An example of a negative correlation could be hours playing video games and hours completing homework. The more hours spent playing video games means there is less time to do homework.
Negative Correlation
For negative correlation, most of the data is in the second or fourth quadrant.
\(\mathbb{Cov}[X,Y] = {\Sigma [x_{i}-\bar{x}][y_{i}-\bar{y}] \over n} < 0 \)
The covariance is negative, hence the correlation coefficient is also negative.
For no correlation, most of the data is evenly distributed in all four quadrants. An example of correlation could possibly be a Mathematics test result and the time to complete a 5km race.
No correlation
There should be no relationship between the two variables. \begin{array}{|c|c|c|} \hline \text{Quadrant} & x_{i}-\bar{x} & y_{i}-\bar{y} & [x_{i}-\bar{x}][y_{i}-\bar{y}] & \Sigma[x_{i}-\bar{x}][y_{i}-\bar{y}]\\ \hline 1 &\text{+ve} & \text{+ve} & \text{+ve} & \text{+ve} \\ \hline 2 & \text{-ve} & \text{-ve} & \text{-ve} & \text{-ve} \\ \hline 3 &\text{+ve} & \text{+ve} & \text{+ve} & \text{+ve} \\ \hline 4 & \text{+ve} & \text{-ve} & \text{-ve} & \text{-ve} \\ \hline \end{array}
Since the points are evenly distributed in all quadrants the values in the last column will cancel themselves out.
\(\mathbb{Cov}[X,Y] = {\Sigma [x_{i}-\bar{x}][y_{i}-\bar{y}] \over n} = 0 \)
The covariance is 0, hence the correlation coefficient is also 0. An example would be maths results and height. These variables have no relationship, hence the covariance is 0.

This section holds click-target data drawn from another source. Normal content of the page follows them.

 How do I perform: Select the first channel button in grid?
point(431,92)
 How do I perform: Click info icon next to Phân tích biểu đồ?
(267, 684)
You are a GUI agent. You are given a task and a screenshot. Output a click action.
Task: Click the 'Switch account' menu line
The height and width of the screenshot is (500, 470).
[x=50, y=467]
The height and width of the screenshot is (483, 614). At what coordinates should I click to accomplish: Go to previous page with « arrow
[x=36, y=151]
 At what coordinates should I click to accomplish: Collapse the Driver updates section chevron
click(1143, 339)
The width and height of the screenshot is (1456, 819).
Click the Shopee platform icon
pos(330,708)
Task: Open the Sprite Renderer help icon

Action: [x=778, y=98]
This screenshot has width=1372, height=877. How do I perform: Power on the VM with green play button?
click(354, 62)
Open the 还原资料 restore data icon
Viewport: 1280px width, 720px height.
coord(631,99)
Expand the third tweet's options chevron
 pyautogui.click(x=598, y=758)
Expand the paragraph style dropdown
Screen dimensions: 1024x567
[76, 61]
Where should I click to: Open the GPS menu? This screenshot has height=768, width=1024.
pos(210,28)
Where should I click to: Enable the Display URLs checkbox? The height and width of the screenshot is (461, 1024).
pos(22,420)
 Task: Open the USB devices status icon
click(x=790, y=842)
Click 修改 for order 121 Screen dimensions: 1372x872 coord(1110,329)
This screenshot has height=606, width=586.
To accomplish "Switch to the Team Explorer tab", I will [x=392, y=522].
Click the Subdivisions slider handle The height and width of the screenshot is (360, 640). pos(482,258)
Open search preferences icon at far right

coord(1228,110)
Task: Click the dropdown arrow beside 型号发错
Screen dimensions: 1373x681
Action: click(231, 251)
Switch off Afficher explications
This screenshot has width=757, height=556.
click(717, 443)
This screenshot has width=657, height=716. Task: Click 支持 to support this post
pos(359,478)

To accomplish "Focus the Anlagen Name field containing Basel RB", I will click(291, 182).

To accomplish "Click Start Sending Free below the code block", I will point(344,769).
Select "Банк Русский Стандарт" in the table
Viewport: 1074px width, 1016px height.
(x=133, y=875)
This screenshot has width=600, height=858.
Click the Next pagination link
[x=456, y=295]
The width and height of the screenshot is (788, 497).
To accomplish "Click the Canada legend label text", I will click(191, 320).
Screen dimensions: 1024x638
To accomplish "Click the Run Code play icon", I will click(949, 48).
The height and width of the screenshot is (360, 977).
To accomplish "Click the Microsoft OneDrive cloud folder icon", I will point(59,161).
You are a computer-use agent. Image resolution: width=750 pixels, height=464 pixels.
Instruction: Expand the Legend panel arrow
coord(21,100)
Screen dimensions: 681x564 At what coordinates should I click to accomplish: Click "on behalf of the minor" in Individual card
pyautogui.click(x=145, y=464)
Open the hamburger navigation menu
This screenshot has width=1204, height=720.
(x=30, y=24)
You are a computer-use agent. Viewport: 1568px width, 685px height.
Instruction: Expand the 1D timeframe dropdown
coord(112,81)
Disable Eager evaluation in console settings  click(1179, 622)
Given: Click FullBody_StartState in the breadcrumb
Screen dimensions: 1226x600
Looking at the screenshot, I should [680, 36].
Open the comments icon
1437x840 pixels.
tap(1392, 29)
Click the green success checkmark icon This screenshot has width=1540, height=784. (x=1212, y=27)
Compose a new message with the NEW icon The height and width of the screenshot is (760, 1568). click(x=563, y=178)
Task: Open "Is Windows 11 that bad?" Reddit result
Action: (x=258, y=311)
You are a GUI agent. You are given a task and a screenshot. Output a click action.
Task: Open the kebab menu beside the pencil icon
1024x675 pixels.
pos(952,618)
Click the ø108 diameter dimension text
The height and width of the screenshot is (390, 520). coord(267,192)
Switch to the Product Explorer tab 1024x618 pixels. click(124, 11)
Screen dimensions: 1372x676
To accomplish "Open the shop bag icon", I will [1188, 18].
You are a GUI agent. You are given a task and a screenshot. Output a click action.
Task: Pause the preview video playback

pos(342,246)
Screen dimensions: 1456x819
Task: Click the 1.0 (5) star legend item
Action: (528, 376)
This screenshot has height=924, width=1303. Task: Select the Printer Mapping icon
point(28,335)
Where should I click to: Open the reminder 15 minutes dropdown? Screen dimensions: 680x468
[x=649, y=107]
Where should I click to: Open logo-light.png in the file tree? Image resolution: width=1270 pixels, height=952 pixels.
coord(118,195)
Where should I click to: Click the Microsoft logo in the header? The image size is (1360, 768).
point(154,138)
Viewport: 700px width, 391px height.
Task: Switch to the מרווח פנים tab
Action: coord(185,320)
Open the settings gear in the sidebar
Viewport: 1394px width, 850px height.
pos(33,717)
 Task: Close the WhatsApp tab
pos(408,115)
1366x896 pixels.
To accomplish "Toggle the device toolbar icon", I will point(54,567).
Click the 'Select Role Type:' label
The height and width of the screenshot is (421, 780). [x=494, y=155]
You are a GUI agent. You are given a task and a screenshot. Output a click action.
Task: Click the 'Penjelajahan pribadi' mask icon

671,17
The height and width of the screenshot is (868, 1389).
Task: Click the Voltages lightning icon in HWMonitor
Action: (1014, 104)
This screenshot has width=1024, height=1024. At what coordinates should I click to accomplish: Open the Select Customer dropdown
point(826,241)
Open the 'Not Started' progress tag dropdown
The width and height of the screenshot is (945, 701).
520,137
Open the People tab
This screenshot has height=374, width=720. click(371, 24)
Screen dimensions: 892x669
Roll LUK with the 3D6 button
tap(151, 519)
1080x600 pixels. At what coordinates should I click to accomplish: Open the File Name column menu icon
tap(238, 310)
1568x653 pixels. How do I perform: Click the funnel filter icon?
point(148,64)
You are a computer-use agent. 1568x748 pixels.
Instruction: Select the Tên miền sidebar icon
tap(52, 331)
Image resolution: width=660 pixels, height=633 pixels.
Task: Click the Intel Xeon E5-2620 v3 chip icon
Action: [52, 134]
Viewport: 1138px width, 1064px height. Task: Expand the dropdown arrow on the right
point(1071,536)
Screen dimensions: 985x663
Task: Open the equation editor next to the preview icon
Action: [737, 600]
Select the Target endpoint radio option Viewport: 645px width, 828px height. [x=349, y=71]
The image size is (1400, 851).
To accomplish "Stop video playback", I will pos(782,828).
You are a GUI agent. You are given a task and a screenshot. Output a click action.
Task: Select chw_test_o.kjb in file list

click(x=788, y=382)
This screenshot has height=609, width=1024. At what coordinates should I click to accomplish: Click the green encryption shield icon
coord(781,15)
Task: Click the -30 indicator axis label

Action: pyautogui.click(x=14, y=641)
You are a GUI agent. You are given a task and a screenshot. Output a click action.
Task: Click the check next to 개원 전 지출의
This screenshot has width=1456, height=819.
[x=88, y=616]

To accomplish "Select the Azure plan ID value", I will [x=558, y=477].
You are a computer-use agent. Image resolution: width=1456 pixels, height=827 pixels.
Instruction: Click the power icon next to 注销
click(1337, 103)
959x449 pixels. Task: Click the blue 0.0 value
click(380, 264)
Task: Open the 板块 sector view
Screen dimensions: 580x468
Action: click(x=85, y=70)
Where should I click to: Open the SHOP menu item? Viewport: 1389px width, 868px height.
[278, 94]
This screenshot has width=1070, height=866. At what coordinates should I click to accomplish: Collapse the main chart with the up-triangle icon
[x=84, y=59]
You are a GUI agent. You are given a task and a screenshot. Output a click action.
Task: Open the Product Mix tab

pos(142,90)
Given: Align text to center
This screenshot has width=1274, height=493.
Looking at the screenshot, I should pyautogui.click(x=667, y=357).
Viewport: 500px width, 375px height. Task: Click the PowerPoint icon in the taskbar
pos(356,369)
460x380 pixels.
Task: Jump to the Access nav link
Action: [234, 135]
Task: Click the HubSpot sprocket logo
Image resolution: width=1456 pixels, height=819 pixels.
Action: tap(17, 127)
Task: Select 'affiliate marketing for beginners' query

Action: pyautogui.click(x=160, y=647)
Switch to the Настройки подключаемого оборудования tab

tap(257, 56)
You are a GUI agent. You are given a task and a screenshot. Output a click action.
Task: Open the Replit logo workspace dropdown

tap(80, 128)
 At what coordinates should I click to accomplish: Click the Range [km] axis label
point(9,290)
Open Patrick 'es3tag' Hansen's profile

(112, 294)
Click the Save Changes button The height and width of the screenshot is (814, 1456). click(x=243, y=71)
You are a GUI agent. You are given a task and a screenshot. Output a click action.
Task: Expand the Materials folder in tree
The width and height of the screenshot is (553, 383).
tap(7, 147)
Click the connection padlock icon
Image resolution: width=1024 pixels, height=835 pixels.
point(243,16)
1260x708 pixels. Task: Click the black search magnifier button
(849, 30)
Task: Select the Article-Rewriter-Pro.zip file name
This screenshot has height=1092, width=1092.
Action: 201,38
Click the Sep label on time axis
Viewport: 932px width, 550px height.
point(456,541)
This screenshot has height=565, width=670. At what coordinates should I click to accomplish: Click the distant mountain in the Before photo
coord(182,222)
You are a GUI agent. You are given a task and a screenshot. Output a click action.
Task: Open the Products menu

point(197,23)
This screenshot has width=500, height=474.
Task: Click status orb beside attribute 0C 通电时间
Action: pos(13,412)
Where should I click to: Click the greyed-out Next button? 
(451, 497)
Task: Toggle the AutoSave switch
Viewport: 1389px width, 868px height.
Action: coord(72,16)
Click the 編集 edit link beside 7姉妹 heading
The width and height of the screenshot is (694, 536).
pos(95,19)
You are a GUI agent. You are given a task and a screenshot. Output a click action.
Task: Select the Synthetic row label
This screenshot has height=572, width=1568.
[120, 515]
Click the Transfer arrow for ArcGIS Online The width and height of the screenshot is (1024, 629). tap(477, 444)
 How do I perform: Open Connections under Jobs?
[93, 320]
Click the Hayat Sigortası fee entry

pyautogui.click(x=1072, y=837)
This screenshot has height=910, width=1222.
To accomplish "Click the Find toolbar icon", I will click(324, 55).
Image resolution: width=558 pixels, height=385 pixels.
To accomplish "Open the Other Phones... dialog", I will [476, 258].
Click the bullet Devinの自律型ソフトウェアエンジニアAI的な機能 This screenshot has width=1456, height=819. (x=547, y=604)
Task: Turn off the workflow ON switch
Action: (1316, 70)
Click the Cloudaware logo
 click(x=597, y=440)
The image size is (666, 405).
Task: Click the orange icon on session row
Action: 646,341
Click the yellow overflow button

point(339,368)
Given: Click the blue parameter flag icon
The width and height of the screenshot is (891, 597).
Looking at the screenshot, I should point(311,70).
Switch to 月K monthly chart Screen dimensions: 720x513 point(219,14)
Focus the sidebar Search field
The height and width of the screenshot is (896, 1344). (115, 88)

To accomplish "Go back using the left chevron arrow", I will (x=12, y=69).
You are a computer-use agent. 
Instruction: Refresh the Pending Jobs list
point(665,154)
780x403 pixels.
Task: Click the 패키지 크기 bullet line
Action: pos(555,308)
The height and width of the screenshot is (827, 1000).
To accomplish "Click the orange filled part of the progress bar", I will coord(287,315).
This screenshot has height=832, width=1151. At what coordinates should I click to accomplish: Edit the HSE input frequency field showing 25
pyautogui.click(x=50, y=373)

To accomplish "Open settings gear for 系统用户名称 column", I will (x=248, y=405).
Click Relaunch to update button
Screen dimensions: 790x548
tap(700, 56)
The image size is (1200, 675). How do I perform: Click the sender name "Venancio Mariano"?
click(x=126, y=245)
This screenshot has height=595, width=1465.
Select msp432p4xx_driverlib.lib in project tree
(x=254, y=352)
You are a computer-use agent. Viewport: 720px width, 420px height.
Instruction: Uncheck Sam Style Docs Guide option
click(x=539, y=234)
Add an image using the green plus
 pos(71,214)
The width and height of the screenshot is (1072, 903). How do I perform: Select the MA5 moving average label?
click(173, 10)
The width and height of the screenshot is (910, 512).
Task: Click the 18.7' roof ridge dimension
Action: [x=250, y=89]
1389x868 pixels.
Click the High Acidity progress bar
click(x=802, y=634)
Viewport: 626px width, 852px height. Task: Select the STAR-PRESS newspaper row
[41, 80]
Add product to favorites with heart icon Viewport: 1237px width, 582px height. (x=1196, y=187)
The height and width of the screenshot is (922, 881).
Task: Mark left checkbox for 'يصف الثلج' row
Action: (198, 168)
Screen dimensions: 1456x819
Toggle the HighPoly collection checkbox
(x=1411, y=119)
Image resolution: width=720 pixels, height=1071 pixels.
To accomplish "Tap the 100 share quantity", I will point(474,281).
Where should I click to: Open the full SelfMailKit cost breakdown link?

Data may be influenced by other factors. An exam result could be caused by the number of hours studied. Linear regression models assume there is a straight-line relationship between the variables.
Iinear regression model
The difference between the true y value and the estimate from the regression line. A point that is on the line of best fit would have a residual of 0. The residuals are indicated by the vertical red lines on the scatter plots.
For scattered data, you may wish to draw a line of best fit. A straight line regression will be in the form of y = mx + c. We will explore how we can determine the parameters m and c.
The error is the sum of the residuals squared. The residual is the difference between the true y value and the estimation using the least squares regression line. The residuals are squared to avoid a positive residual and a negative residual canceling each other out.
\( E = (y_{1} - (mx_{1}+c)^{2} + (y_{2} - (mx_{2}+c))^{2} + (y_{3} - (mx_{3}+c))^{2} + ... \)
You would need to use differentiation and equate the equation to 0 to find the value of the parameters which minimises the residuals squared. For a straight line the parameters values are:
\(c = \bar{y} - m\bar{x}\)
;\( m = {\Sigma [x_{i}-\bar{x}][y_{i}-\bar{y}] \over\Sigma [x_{i}-\bar{x}]^{2}}\)
A straight line graph may not suit the data. You can use other polynomials such as quadratics, cubics etc. The aim is to find a function so that the sum of residuals squared is a minimum.
If the curve is expected be a quadratic then the regression line would be the following\(y = a + bx + cx^{2}\)
\( E = (y_{1} - (a+bx_{1}+cx_{1}^2))^{2} + (y_{2} - (a+bx_{1}+cx_{1}^2)))^{2} + (y_{3} - (a+bx_{1}+cx_{1}^2))^{2} + ... \)
You will need to differentiate and equate to 0 in order to find the values of the parameters which would minimise the sum of the residuals squared.
The covariance of independent variables = 0
Independent variables have a correlation = 0
a pair of data can have positive, negative or no correlation
Correlation coefficient r takes on values from -1 to 1.